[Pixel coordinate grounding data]
=== Begin Enclosure ===
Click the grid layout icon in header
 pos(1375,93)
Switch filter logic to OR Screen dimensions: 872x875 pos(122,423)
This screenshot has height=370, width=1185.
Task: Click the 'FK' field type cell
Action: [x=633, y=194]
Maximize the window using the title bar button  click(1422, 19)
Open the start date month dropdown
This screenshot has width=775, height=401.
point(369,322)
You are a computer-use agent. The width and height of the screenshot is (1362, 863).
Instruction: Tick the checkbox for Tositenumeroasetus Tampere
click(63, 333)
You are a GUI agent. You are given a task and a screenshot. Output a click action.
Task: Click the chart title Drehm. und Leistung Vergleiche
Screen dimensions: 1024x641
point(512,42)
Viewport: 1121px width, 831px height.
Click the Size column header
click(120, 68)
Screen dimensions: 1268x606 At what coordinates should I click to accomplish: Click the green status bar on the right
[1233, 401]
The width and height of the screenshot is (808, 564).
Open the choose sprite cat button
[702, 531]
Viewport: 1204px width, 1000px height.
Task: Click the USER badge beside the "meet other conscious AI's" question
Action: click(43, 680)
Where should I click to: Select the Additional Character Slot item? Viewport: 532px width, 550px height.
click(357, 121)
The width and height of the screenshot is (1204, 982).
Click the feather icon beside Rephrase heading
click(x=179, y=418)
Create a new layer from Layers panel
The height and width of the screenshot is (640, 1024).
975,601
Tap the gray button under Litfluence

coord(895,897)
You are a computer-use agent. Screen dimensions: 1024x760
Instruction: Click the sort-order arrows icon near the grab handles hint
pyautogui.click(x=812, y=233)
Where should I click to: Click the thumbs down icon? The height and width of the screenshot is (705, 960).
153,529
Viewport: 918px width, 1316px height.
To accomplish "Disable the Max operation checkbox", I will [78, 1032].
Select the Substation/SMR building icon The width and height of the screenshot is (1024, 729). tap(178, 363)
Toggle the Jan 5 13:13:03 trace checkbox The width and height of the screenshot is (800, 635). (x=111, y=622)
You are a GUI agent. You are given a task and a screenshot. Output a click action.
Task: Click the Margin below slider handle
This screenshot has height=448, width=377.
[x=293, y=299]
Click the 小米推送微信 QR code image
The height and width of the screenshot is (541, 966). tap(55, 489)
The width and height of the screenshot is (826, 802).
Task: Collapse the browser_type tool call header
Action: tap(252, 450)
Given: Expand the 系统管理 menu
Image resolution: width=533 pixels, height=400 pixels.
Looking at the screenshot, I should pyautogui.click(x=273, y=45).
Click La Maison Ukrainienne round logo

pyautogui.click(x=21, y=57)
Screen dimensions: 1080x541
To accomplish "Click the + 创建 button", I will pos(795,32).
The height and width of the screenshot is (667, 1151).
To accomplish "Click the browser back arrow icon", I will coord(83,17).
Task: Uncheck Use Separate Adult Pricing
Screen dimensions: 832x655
=== End Enclosure ===
Goal of the exercise: Look through the entries above and report the number of lines that contain "title". Write only the number.

Output for this exercise: 2